In the lines from the one containing "Task: Open the Cirurgias toolbar icon" through the one containing "Action: point(181,27)", inclusive, replace "toolbar icon" with "toolbar button" and leave everything else unchanged. Don't include the pictures in your answer.

→ Input material

........

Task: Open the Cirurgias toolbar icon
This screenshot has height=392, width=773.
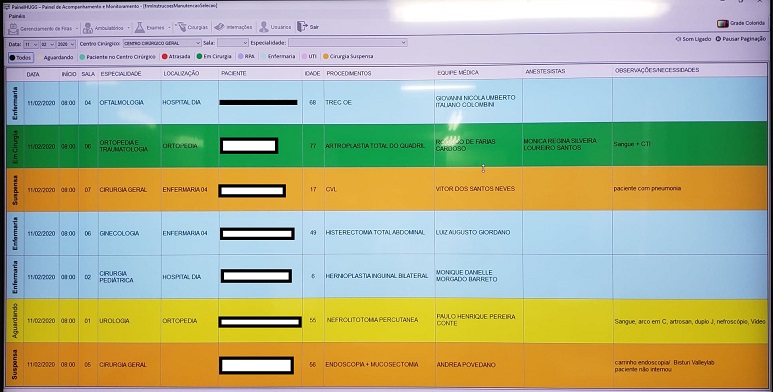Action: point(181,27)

........

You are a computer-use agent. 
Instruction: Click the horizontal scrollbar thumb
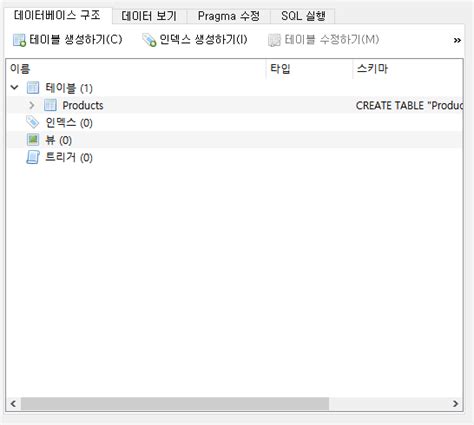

........

→ Answer to the task
Task: Open the Cirurgias toolbar button
This screenshot has height=392, width=773.
Action: point(181,27)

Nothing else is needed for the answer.